Par Oranier C. Ocelian
Naomi Osaka, championne de tennis internationale d’origine haïtienne, ne se distingue pas seulement par ses exploits sportifs, mais également par ses prises de position sur des questions politiques et sociales liées à ses racines. Fille d’un père haïtien et d’une mère japonaise, Osaka a toujours mis en avant sa double culture. Récemment, elle a attiré l’attention en appelant la France à rembourser à Haïti la « dette de l’indépendance », une somme colossale exigée au XIXᵉ siècle en échange de la reconnaissance de l’indépendance haïtienne.

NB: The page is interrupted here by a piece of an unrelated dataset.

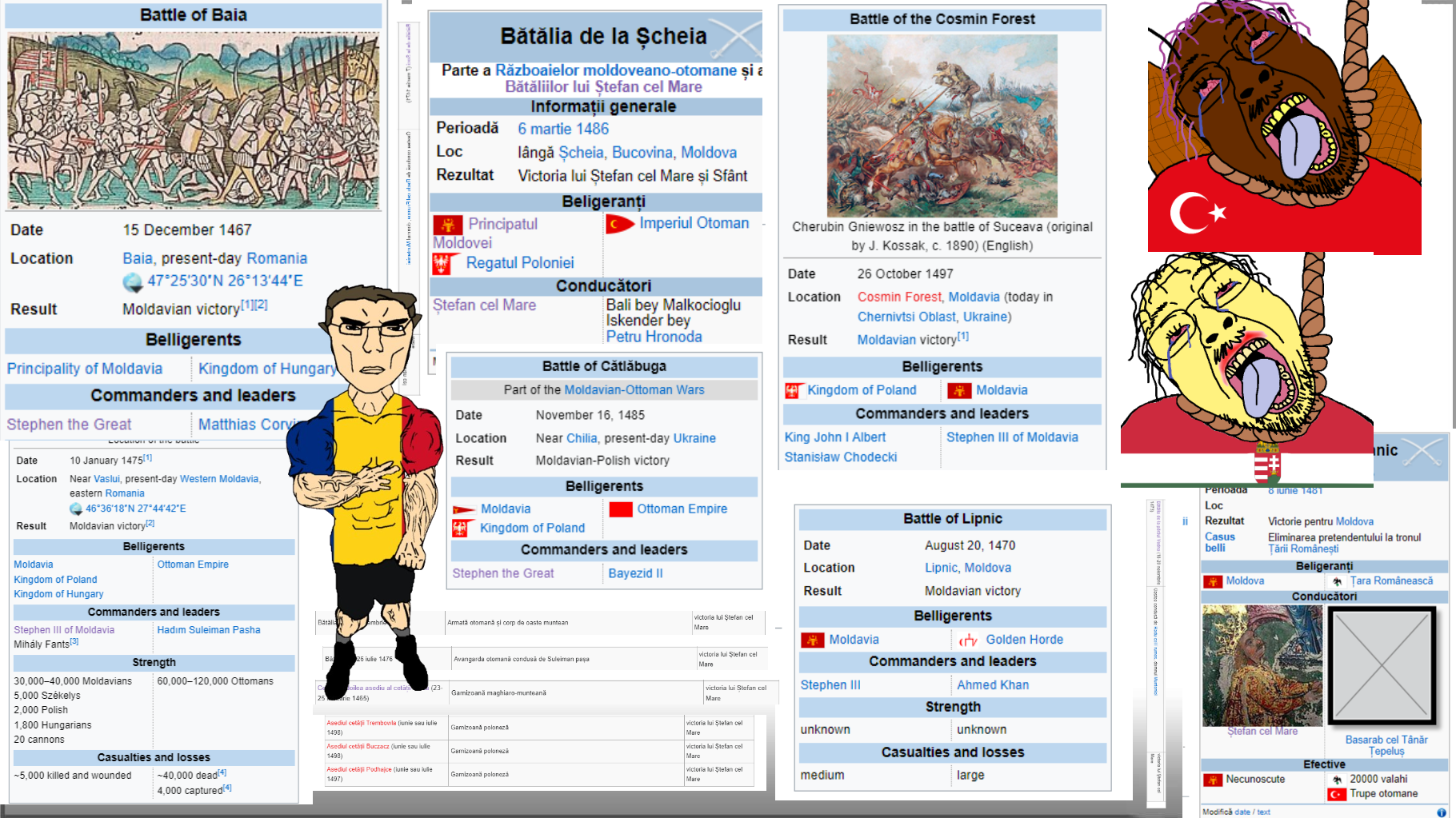Open the Cosmin Forest battle painting
This screenshot has width=1456, height=818.
942,125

Un passif historique lourd
Après avoir obtenu son indépendance en 1804, Haïti a été contraint par la France, en 1825, de payer une indemnité de 150 millions de francs or (réduite ensuite à 90 millions) pour compenser la perte de la colonie et des esclaves. Cette dette, qualifiée d’illégitime par de nombreux historiens, a lourdement pesé sur l’économie haïtienne pendant plus d’un siècle, les derniers remboursements ayant été effectués en 1947.
L’impact potentiel d’un remboursement
Si la France décidait de restituer cette somme, l’impact sur Haïti serait majeur :
Infrastructures sociales : Reconstruction d’écoles, d’hôpitaux, de routes et de centres communautaires pour améliorer la qualité de vie de la population.

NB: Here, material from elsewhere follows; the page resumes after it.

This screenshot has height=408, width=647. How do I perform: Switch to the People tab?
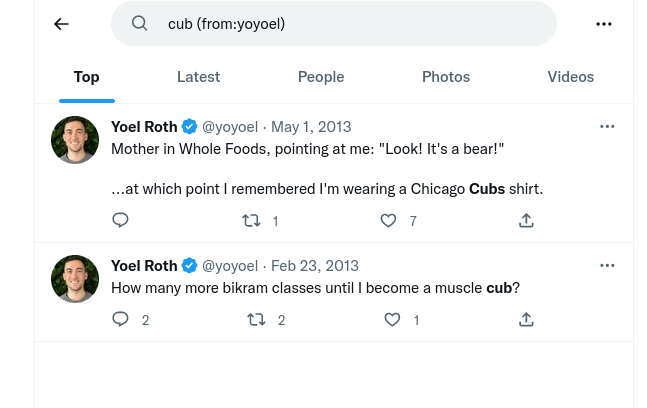[321, 77]
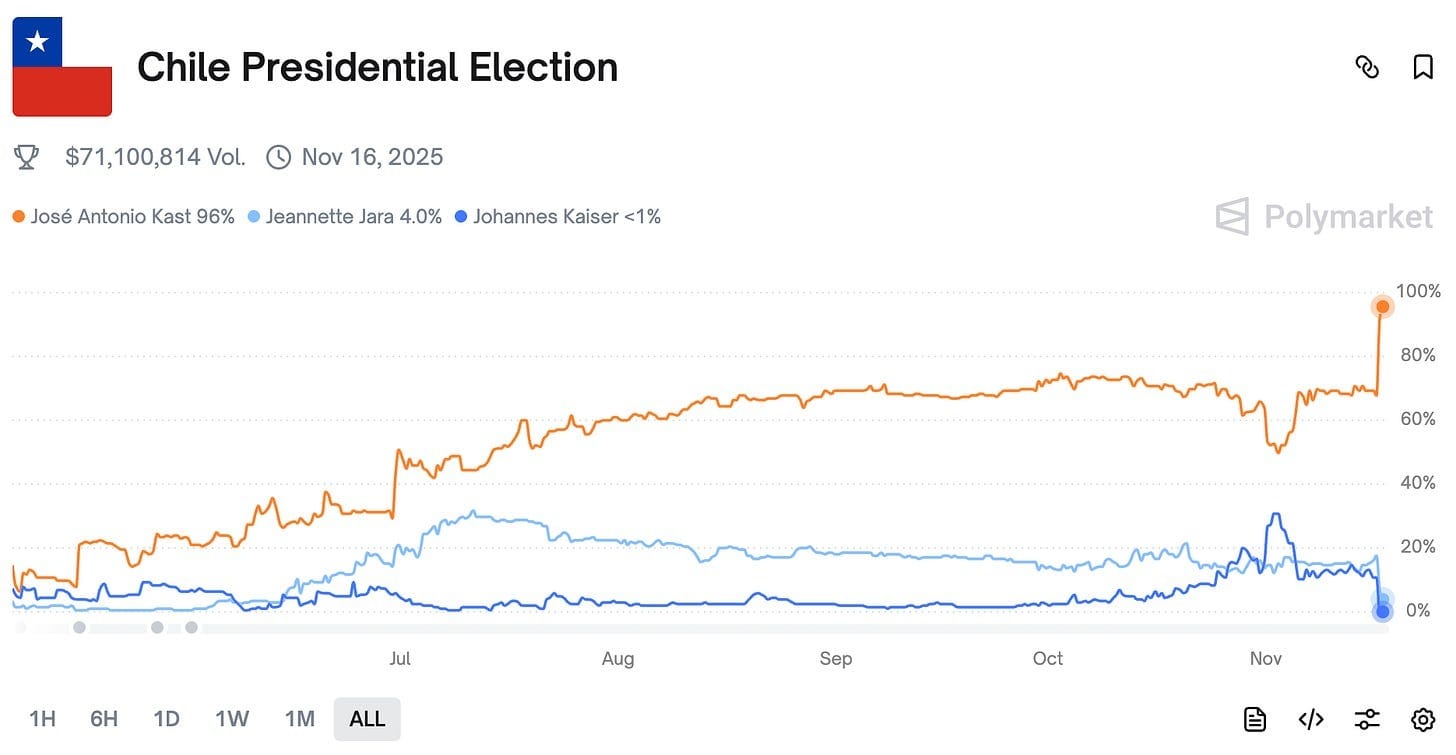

Économie : Investissements dans l’agriculture, l’industrie et l’entrepreneuriat pour créer des emplois et stimuler la production locale.
Éducation et sport : Création de centres de formation pour les jeunes dans divers domaines, y compris le tennis, afin de soutenir les talents émergents.
Culture et rayonnement international : Soutien aux artistes et athlètes haïtiens pour les faire briller sur la scène mondiale, à l’image de Naomi Osaka.
Un coup franc bien placé
La prise de position de Naomi Osaka est comparable à un coup franc magistral contre la France : une frappe directe dans la conscience historique d’une ancienne puissance coloniale qui a longtemps ignoré les injustices commises. En utilisant sa notoriété pour aborder cette question, Naomi sert de porte-parole à une cause qui mérite une attention internationale.
Un jour, peut-être, cette initiative incitera la France à reconnaître que la réparation de ces torts historiques est essentielle pour la justice et la paix. En attendant, des voix comme celle de Naomi Osaka continueront de mettre en lumière cette vérité trop longtemps occultée.